I finally escaped binging in my 20s for many years. I learned I had a disorder, called Polycystic Ovarian Syndrome. It contributes to making women overweight. This could be overcome with yet another diet. This time no carbohydrates. I did well. I lost weight, but I seemed to be getting more nutritious food than I’d gotten in years. At least, I was finally getting enough protein.
The binge cycle came back and pushed my best intentions aside when things got rough. I crumbled. The eating disorder stepped up. It pulled me back to binging and starving. I couldn’t escape from the eating disorder no matter how hard I tried. In fact, the harder I tried, the more entrenched the behaviors became. The weight crept back on, and on, and on. Five years past. Ten years.
Finally, a year ago, I decided the only way to disable the disorder was to get help. I went to the Emily Program.

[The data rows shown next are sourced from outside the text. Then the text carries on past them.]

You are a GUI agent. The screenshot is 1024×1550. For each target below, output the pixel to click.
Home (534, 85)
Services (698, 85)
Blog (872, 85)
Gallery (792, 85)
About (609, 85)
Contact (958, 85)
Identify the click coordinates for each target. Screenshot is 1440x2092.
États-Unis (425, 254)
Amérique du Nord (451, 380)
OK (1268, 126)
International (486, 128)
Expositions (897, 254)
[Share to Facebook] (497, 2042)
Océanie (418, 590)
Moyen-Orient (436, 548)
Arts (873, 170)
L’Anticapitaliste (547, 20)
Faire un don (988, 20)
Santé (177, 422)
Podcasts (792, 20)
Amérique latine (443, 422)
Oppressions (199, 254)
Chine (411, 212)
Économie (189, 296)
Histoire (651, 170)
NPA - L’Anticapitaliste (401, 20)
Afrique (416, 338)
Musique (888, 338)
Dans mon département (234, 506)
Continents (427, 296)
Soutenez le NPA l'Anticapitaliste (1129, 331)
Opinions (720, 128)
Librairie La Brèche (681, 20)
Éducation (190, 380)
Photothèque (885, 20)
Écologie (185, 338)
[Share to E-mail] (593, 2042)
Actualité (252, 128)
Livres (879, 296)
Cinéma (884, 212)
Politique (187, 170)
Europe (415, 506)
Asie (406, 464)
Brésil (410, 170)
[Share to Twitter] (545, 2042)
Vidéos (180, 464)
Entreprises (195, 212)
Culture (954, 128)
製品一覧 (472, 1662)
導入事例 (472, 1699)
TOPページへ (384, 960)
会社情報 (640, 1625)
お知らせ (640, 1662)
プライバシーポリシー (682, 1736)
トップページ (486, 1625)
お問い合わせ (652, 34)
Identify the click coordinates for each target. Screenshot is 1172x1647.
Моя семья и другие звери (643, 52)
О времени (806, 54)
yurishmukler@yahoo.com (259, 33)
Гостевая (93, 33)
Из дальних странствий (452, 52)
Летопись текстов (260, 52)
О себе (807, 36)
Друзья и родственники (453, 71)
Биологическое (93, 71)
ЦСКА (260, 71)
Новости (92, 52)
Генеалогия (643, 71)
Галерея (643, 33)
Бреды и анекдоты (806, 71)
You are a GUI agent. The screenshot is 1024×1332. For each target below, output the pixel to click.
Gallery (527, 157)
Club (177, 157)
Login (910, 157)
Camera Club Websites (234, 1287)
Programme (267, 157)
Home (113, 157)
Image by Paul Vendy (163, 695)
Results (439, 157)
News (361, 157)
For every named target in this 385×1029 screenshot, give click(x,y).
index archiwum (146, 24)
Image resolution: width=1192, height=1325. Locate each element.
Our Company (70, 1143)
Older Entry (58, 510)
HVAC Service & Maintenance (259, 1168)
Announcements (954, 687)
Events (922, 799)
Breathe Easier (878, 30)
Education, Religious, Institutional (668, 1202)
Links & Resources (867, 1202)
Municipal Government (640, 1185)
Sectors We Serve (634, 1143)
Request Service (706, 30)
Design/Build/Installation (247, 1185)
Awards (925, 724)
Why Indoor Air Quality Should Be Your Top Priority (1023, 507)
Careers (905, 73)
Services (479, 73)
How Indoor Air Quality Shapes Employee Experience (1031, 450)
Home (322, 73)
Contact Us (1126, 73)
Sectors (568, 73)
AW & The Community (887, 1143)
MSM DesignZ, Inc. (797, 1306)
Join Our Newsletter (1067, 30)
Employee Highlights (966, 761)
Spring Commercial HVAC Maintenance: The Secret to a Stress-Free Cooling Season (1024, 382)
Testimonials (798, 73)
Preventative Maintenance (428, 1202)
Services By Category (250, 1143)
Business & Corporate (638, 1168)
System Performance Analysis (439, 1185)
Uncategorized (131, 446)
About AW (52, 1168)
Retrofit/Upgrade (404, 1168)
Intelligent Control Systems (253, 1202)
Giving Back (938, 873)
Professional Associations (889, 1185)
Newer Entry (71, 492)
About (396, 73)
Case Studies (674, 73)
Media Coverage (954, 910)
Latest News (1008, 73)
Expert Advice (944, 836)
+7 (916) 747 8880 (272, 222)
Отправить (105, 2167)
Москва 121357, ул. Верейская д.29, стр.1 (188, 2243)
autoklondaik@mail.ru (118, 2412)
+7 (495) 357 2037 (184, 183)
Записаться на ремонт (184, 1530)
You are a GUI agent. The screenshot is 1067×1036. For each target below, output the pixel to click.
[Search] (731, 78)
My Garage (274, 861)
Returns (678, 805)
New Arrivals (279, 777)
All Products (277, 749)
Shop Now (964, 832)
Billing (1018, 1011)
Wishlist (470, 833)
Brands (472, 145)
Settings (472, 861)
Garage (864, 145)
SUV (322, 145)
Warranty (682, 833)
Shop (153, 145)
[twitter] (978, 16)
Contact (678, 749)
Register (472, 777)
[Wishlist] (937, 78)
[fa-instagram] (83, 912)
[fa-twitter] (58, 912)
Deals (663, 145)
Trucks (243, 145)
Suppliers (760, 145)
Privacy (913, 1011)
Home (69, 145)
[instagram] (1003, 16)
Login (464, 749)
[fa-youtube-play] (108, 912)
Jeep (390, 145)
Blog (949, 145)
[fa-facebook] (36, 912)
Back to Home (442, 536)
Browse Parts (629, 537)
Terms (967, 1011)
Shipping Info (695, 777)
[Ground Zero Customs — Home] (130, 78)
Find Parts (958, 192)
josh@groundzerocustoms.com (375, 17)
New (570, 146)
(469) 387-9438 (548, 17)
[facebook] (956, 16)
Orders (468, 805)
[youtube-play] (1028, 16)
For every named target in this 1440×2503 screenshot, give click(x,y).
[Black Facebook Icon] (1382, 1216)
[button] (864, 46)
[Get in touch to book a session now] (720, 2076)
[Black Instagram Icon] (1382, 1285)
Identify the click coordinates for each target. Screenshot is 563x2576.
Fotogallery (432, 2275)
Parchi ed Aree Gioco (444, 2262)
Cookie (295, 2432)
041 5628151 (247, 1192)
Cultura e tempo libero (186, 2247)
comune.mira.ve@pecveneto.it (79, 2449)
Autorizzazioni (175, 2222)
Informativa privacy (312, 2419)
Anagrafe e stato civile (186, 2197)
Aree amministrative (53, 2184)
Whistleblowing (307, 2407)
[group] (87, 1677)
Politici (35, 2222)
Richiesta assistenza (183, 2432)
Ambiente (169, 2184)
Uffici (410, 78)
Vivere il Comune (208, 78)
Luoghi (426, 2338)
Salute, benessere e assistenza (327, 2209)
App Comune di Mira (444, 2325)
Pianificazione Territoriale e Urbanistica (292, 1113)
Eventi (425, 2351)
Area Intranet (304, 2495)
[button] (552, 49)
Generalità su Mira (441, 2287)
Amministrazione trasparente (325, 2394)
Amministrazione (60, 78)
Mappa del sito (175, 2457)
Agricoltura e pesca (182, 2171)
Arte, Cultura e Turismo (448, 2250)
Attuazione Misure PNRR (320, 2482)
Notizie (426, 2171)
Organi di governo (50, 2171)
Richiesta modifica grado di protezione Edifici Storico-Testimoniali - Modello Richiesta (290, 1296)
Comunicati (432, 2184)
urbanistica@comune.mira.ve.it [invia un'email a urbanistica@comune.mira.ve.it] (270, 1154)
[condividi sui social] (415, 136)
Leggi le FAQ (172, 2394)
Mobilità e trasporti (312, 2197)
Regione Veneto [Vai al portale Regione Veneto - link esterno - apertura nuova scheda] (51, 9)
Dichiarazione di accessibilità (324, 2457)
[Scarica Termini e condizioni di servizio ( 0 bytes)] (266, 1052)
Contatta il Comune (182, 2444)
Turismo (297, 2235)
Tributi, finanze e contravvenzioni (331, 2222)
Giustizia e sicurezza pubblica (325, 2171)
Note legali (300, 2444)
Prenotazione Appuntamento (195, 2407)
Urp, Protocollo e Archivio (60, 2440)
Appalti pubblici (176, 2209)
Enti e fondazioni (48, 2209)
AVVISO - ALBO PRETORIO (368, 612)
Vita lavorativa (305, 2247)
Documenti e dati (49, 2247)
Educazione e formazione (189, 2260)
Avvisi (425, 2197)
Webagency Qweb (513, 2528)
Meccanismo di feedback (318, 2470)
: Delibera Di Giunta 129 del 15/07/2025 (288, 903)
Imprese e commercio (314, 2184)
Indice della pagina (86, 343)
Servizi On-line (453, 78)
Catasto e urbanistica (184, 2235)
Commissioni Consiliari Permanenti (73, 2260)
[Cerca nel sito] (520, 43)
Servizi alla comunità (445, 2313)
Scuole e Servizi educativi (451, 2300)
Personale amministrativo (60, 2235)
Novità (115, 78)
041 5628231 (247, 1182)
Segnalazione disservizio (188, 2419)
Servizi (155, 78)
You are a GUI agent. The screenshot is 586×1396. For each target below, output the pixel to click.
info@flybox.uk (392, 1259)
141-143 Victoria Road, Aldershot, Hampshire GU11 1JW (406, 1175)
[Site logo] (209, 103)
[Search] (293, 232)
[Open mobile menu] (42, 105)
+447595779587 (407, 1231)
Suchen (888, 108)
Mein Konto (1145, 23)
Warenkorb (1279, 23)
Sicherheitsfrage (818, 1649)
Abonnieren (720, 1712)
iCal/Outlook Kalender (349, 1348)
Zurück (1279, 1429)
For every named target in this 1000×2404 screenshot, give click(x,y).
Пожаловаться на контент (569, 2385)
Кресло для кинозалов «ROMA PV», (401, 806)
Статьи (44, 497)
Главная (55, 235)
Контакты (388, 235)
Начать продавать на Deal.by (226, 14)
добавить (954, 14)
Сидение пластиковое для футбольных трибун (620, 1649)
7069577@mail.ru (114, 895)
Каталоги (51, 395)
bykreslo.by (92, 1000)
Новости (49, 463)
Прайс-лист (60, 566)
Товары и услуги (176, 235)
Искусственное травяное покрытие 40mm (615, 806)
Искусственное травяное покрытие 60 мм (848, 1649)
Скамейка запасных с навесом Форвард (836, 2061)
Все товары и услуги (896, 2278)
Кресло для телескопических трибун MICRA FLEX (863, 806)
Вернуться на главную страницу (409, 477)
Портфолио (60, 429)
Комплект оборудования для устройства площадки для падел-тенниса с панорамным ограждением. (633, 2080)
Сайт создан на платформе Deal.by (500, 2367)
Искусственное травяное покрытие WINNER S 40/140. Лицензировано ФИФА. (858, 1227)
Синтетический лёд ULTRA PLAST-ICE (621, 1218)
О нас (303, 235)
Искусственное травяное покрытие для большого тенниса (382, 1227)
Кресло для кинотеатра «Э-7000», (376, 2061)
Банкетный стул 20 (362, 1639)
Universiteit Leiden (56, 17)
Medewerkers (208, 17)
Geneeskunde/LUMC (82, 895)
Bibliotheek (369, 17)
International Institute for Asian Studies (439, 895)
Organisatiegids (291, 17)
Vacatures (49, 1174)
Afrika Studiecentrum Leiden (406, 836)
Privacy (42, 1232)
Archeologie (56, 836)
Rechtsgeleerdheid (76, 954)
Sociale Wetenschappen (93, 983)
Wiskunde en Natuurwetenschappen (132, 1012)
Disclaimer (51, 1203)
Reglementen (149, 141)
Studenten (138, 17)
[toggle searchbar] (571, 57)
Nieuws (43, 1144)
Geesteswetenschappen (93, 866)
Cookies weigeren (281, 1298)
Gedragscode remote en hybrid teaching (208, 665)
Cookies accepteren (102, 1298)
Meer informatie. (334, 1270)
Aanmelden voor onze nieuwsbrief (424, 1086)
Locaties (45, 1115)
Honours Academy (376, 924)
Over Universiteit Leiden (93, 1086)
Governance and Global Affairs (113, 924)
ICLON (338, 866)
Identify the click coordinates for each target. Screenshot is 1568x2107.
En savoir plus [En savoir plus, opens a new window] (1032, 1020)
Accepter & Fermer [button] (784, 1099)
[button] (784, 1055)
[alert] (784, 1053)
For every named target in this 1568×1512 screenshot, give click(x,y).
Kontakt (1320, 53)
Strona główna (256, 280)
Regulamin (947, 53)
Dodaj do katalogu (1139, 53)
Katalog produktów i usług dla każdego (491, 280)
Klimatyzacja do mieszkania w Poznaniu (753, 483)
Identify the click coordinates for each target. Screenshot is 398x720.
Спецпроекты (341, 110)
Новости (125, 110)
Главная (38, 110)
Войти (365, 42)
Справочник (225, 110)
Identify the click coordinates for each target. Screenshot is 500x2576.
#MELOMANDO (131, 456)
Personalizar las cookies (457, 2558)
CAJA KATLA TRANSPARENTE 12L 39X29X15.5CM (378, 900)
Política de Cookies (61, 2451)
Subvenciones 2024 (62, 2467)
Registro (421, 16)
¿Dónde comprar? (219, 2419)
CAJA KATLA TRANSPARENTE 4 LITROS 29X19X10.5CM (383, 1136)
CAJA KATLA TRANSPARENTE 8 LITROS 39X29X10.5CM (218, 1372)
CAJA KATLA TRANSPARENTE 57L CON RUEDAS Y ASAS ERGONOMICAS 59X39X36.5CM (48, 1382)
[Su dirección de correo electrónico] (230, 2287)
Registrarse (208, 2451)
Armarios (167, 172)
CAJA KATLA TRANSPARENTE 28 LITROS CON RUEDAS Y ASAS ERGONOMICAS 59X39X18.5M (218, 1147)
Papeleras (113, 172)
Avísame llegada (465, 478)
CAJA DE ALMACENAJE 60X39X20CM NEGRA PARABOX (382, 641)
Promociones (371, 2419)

They put me into six months of intensive outpatient treatment, four days a week, three hours a day. In addition to this time, there were also therapy, nutrition, psychiatry, and pain management appointments. See how it consumed my life?
In her book, Brain over Binge, Kathryn Hansen explains our brains in simple terms as being an animal brain and a human brain. The animal brain monitors such things as breathing, food intake, etc., and it has strong survival instincts. It is the animal brain that repeatedly manipulates the human brain into arranging for a binge, because it has surmised that food is scarce. Her solution to the problem is to become aware of what thoughts are being driven by the animal brain and use your human brain to overcome them.
I’ve heard variations on this theme before. In treatment, we do something called Dialectical Behavioral Therapy, described well by another Medium writer, KevinRedmayne. Concepts in DBT map well onto the animal/human brain dichotomy. This therapy talks about reasonable mind versus emotional mind with the goal being to achieve middle ground in something called, Wise Mind.
For the New Year, I am looking forward to using skills I have learned in DBT, like Urge Surfing, which is similar to what Hansen recommends in Brain over Binge. It is using mindfulness to observe your thoughts and feelings during cravings for a binge without acting on them until they have subsided. There are skills involved to help you do this. We are learning these in therapy. I hope this works.